[Task directions] Could you copy out every line of the data where the word "blue" occurs?

(Collected data)

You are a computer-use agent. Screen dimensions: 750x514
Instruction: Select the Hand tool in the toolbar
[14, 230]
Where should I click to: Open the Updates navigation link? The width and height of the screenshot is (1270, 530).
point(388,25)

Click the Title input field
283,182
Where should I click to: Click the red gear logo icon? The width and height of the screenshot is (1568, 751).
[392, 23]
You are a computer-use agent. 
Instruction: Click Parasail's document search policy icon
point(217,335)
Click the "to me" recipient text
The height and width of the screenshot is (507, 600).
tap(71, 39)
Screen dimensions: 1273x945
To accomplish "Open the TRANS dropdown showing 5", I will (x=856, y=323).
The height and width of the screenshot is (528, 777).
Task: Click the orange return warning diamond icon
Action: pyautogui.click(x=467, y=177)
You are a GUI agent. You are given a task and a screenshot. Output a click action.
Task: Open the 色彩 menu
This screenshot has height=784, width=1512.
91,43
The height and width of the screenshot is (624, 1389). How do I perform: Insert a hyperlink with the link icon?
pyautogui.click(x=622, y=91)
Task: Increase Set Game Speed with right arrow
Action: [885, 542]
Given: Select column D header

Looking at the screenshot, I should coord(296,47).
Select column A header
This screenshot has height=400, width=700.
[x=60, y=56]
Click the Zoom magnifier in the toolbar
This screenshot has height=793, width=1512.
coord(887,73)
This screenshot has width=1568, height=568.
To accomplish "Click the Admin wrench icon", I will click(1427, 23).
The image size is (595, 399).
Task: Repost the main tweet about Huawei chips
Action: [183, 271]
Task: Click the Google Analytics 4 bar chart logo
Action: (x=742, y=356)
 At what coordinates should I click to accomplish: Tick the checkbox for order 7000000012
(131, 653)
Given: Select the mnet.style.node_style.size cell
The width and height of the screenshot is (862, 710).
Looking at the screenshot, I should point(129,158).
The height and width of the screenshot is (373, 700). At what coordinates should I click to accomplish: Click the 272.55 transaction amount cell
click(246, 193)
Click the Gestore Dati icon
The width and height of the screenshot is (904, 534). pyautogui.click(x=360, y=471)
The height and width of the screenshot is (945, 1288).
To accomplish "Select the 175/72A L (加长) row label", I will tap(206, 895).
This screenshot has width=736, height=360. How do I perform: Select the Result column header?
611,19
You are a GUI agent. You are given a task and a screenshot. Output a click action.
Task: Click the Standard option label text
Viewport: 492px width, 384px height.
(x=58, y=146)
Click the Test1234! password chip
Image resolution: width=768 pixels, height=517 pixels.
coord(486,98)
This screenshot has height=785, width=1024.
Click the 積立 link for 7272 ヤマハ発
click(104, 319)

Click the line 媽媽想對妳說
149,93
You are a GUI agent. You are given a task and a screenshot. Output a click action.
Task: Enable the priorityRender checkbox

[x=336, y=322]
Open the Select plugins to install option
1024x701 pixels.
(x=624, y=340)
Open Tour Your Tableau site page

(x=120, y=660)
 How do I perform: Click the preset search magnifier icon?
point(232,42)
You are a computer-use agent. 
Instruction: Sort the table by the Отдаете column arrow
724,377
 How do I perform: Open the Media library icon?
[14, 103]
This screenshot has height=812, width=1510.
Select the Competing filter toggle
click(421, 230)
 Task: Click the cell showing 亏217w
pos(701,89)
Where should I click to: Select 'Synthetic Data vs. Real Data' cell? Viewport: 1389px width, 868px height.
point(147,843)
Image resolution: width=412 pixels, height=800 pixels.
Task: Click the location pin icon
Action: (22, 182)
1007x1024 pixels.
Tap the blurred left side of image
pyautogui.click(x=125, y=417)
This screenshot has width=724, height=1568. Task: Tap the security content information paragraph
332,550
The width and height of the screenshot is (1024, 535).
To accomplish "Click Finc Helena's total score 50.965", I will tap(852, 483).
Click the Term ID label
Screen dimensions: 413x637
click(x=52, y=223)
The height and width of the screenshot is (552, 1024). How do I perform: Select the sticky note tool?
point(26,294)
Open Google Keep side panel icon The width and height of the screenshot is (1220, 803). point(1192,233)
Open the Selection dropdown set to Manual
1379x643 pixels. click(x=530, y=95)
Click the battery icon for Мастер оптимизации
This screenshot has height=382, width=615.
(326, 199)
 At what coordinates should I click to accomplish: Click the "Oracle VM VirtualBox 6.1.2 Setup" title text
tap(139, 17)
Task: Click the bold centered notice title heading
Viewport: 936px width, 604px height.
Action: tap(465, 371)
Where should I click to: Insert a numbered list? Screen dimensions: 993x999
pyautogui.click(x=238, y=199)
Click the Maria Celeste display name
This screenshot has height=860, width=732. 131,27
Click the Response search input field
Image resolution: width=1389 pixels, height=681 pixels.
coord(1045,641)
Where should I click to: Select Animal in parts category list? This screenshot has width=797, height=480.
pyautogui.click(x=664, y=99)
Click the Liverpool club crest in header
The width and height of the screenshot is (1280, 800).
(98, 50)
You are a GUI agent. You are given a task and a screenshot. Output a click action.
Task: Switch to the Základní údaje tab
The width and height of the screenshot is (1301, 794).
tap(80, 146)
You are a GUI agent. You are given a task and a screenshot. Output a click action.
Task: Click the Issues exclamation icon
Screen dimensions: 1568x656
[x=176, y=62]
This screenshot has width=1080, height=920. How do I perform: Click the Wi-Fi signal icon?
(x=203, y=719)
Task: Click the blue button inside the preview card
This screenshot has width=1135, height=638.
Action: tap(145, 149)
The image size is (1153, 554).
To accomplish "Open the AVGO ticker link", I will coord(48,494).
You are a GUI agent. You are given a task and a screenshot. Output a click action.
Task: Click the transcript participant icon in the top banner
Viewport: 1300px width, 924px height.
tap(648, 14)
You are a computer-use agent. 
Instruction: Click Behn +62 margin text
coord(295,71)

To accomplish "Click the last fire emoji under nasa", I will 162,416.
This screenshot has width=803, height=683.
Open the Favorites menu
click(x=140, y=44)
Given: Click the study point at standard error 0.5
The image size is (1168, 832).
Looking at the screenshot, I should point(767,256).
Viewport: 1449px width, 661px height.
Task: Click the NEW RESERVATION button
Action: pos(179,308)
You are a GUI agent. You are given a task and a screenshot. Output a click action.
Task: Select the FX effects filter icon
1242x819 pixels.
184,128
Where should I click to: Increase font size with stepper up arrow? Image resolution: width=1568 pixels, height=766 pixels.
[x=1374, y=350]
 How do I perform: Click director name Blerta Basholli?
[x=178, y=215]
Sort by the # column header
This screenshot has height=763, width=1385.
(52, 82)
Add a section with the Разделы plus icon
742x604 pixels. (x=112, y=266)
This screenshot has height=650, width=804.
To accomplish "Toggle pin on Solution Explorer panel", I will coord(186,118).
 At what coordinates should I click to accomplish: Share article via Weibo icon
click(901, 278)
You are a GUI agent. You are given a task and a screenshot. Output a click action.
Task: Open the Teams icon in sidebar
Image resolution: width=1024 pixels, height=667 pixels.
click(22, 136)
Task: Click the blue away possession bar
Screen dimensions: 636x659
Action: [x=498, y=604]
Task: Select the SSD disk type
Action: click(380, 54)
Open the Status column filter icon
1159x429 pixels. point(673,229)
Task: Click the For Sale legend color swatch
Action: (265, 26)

[Output]
Task: Click the blue button inside the preview card
Task: Click the blue away possession bar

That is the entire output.